Problem
What is needed is an exact repetition of the lines from the first one in the data through the line with "Next (500, 2348)", with no pictures.

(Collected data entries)
────
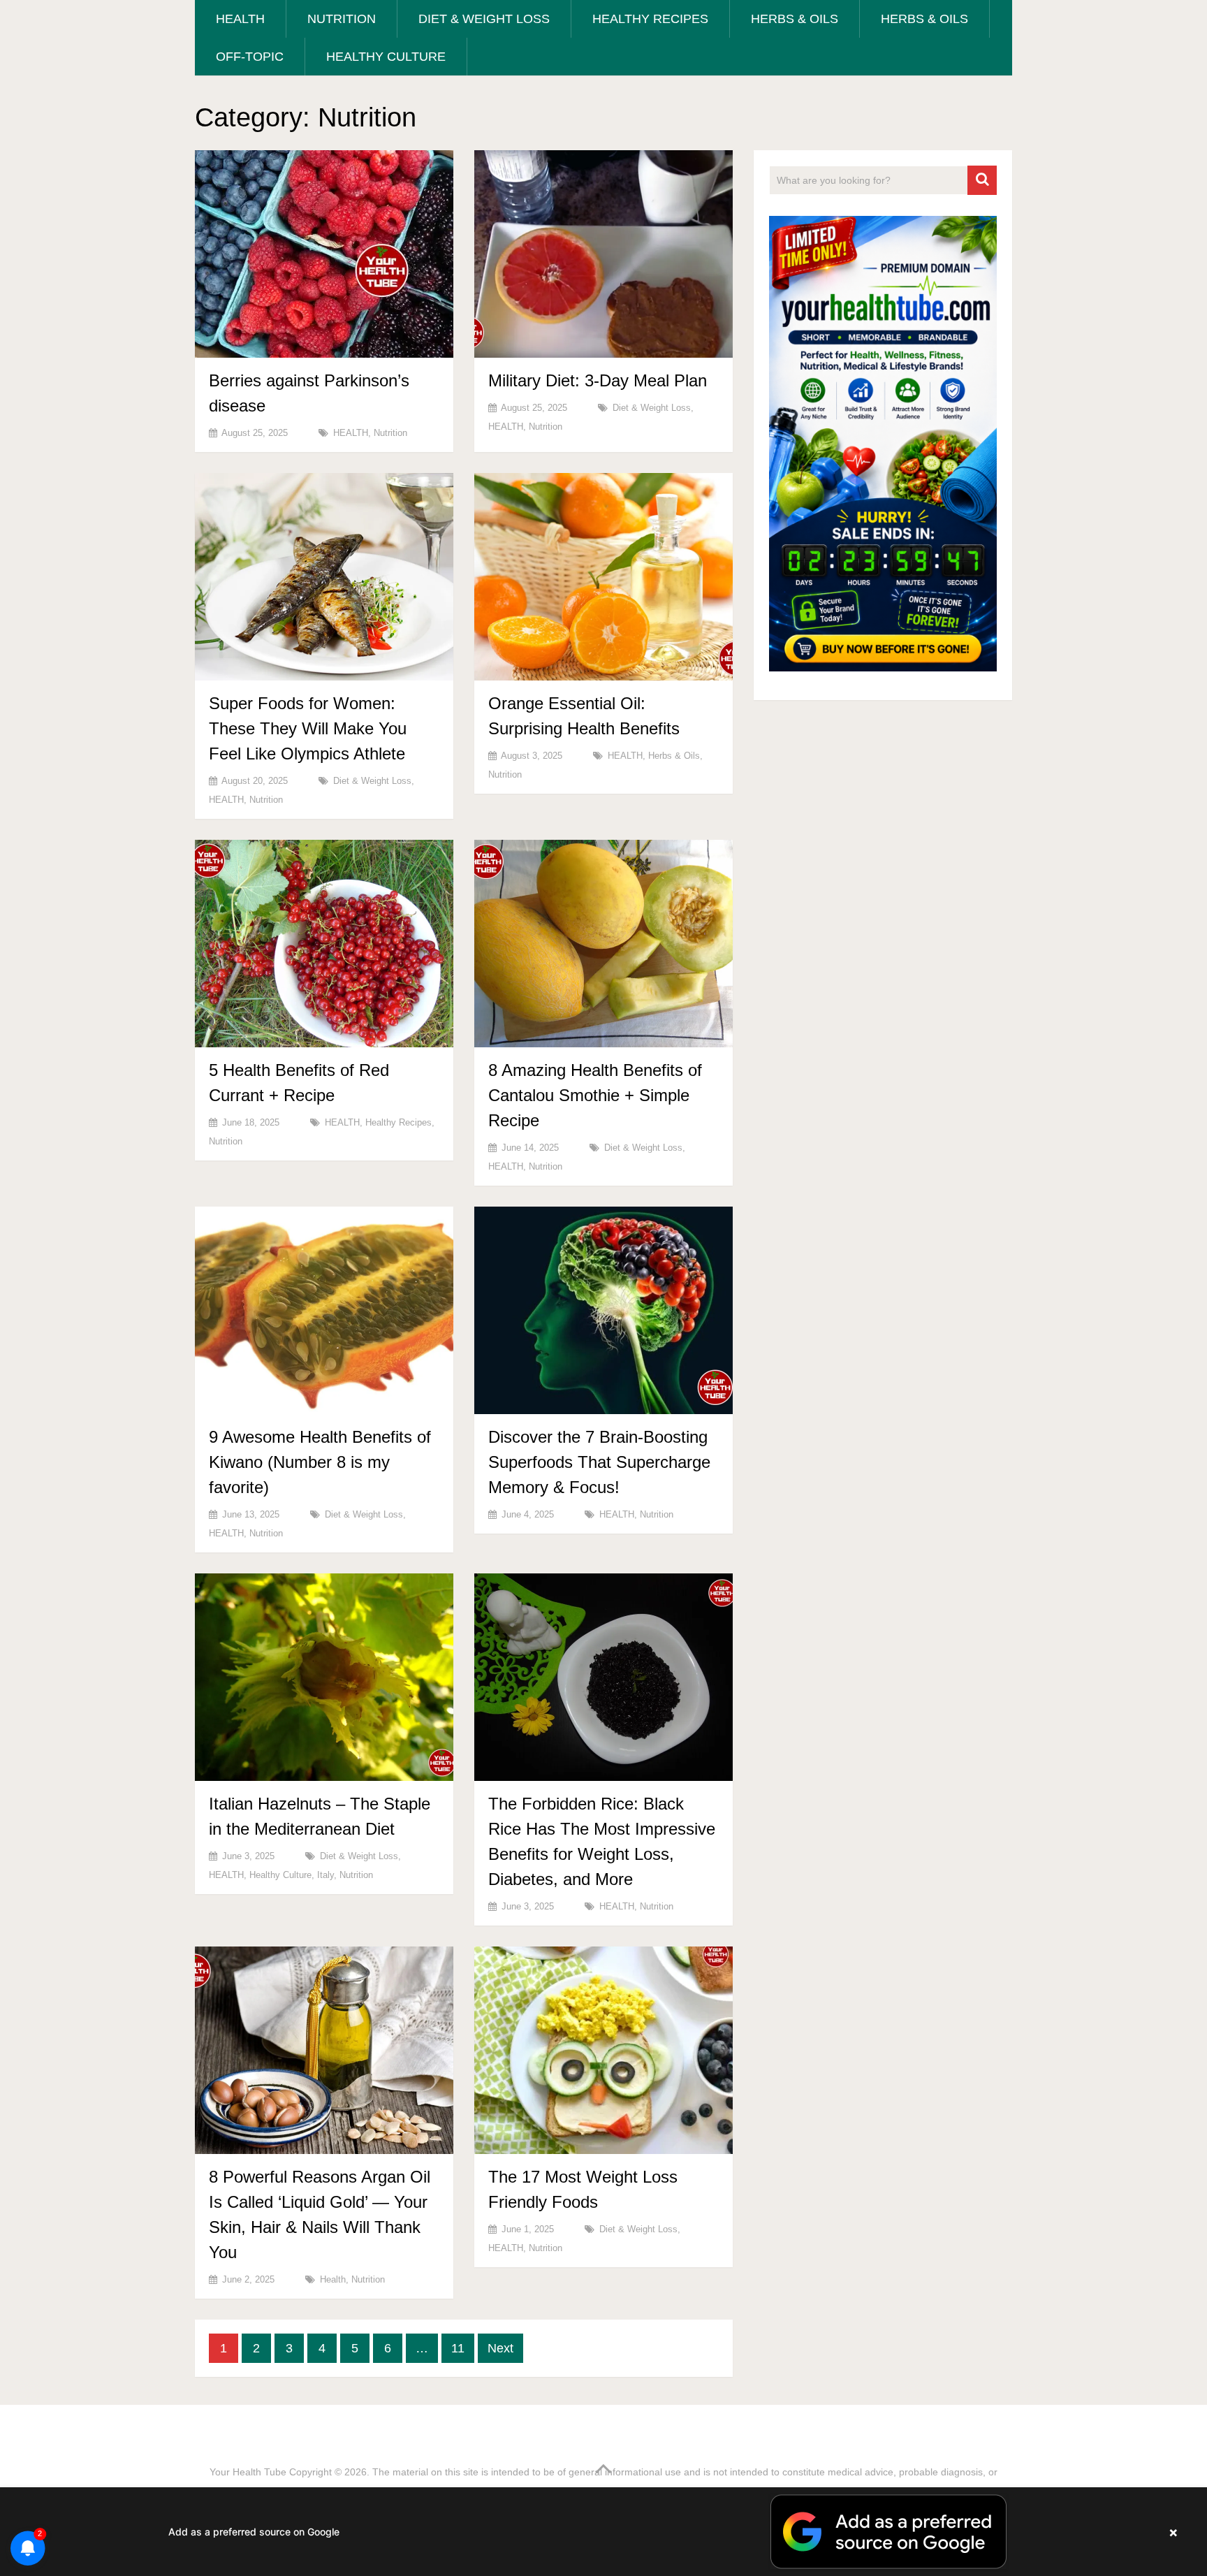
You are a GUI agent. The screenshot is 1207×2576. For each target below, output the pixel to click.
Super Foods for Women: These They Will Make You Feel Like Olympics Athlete (308, 728)
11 (457, 2348)
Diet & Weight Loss (484, 19)
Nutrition (341, 19)
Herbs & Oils (794, 19)
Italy (325, 1875)
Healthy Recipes (650, 19)
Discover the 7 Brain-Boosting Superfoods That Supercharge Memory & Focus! (599, 1462)
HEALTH (240, 19)
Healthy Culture (386, 57)
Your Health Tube (248, 2471)
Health (333, 2279)
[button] (603, 2531)
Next (500, 2348)
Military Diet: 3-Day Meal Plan (597, 380)
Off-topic (250, 57)
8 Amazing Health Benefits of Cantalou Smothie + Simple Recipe (595, 1095)
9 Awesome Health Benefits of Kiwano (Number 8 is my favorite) (320, 1462)
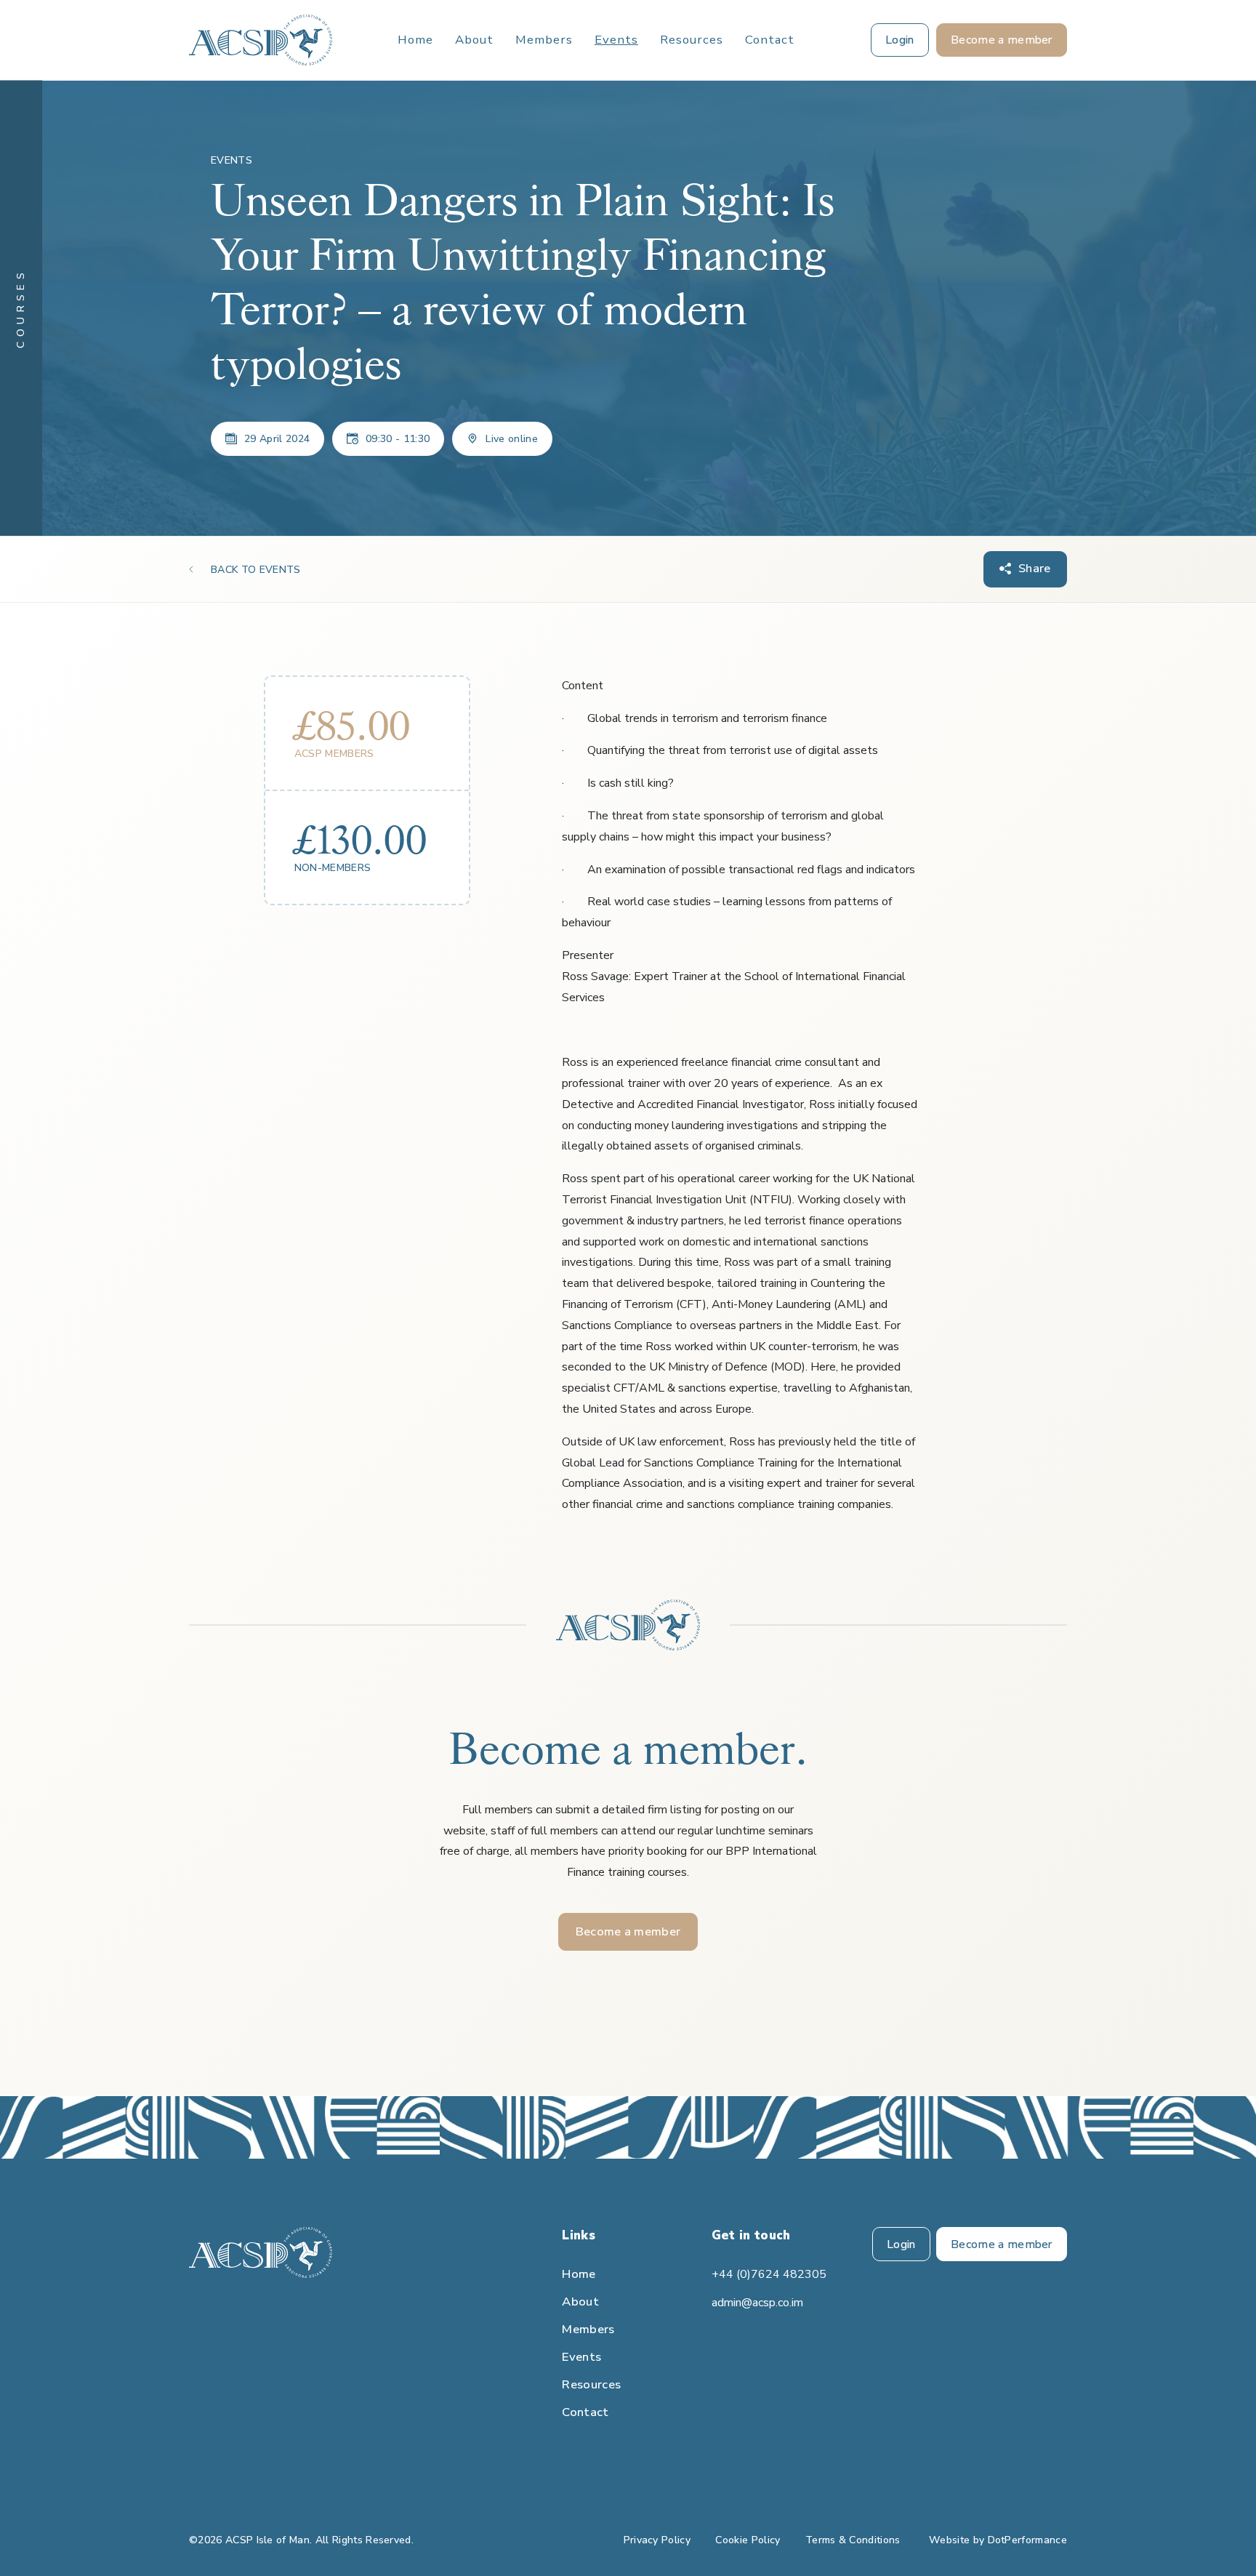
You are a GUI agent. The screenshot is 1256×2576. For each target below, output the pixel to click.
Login (901, 2244)
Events (616, 40)
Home (415, 40)
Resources (691, 40)
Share (1034, 568)
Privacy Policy (657, 2540)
────
Written solution
You are a GUI agent. The screenshot is 1207×2576. For each target below, output the pixel to click.
Super Foods for Women: These They Will Make You Feel Like Olympics Athlete (308, 728)
11 (457, 2348)
Diet & Weight Loss (484, 19)
Nutrition (341, 19)
Herbs & Oils (794, 19)
Italy (325, 1875)
Healthy Recipes (650, 19)
Discover the 7 Brain-Boosting Superfoods That Supercharge Memory & Focus! (599, 1462)
HEALTH (240, 19)
Healthy Culture (386, 57)
Your Health Tube (248, 2471)
Health (333, 2279)
[button] (603, 2531)
Next (500, 2348)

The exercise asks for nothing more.